'''
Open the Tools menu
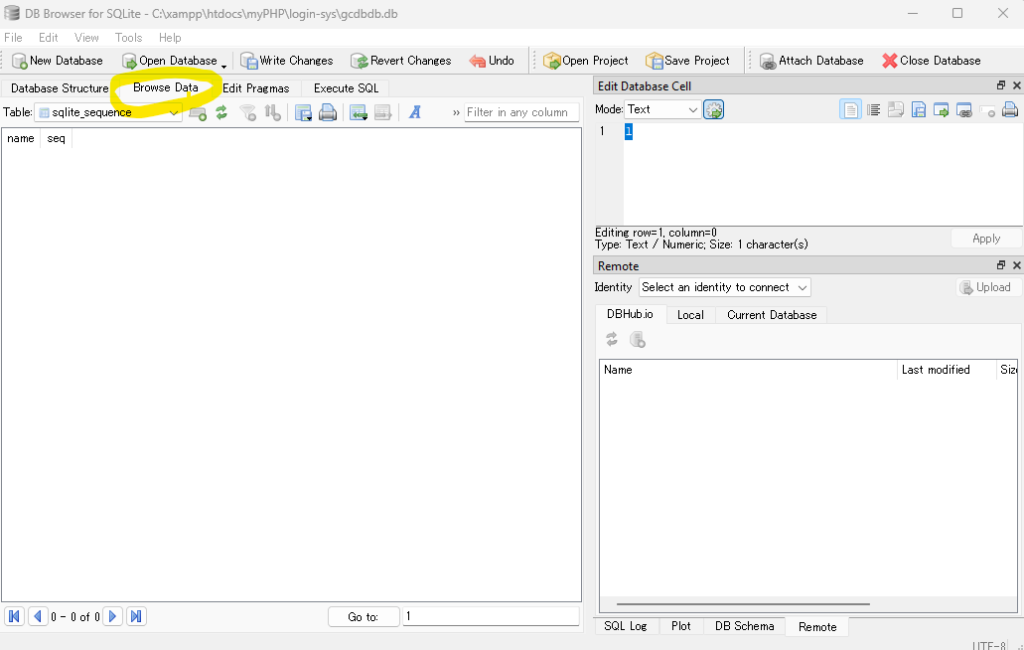The width and height of the screenshot is (1024, 650). point(128,38)
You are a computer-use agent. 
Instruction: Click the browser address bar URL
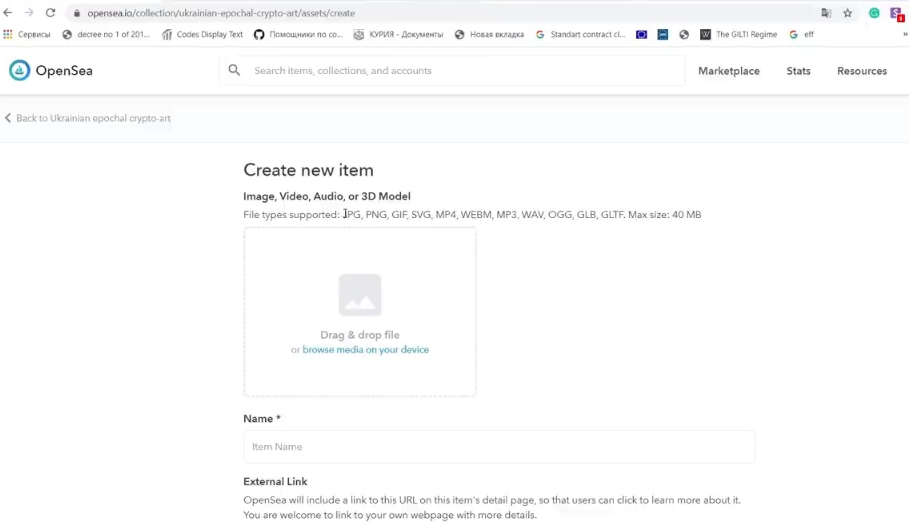pos(220,13)
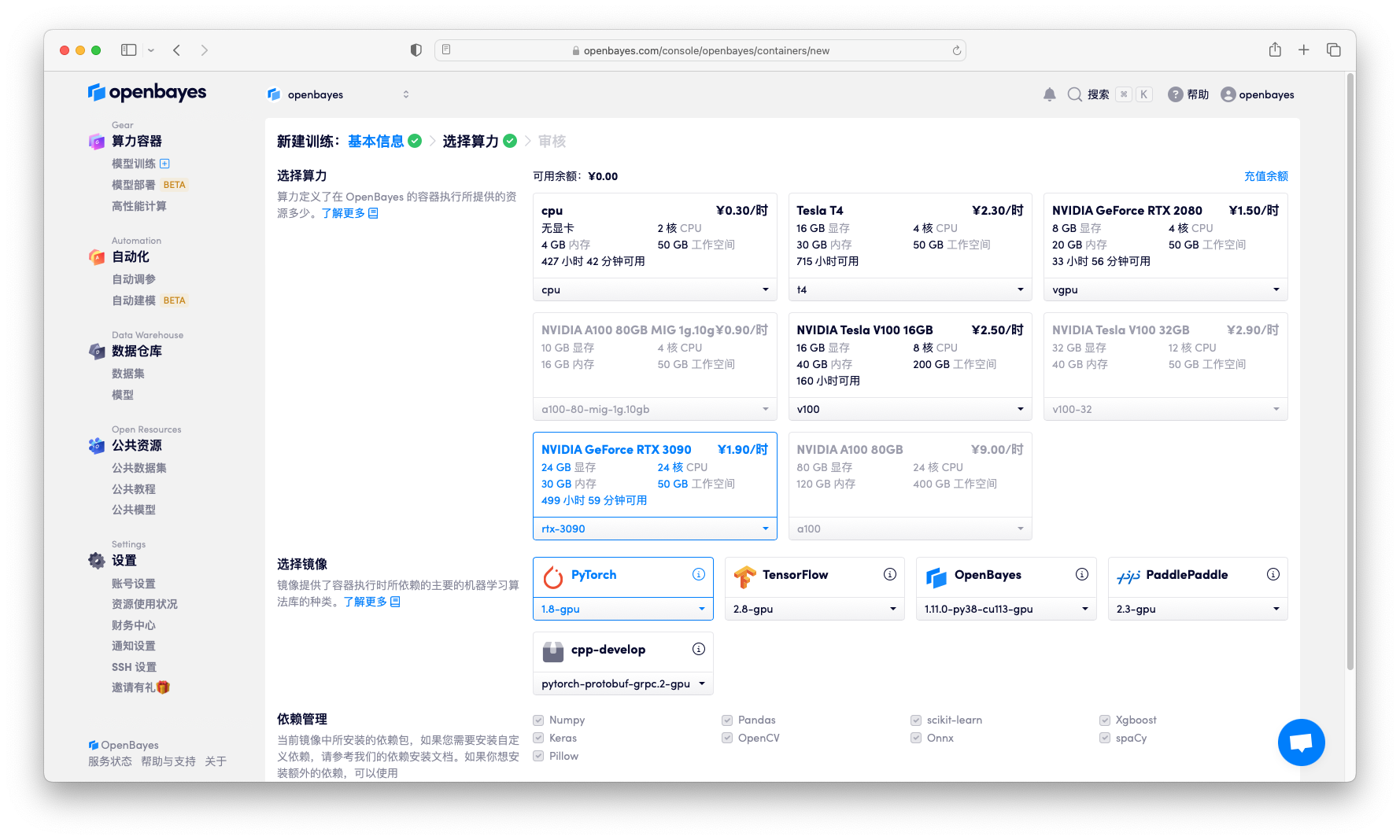Image resolution: width=1400 pixels, height=840 pixels.
Task: Open the rtx-3090 resource dropdown
Action: [654, 529]
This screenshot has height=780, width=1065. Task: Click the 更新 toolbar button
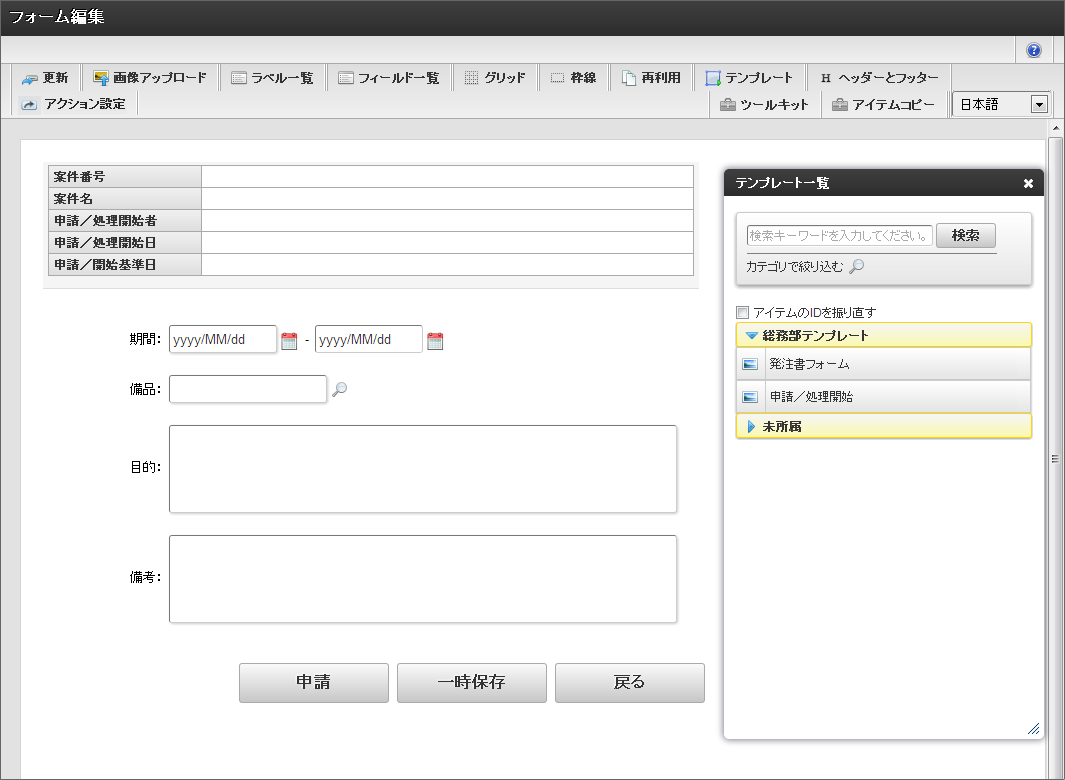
'''
**What you are asked to do**
Give back every line of the material above word for word, leaving out the pictures.

**Response to the task**
Open the Tools menu
The width and height of the screenshot is (1024, 650). point(128,38)
You are a computer-use agent. 
Instruction: Click the browser address bar URL
pos(220,13)
Image resolution: width=1400 pixels, height=840 pixels.
Task: Open the rtx-3090 resource dropdown
Action: [654, 529]
This screenshot has height=780, width=1065. Task: Click the 更新 toolbar button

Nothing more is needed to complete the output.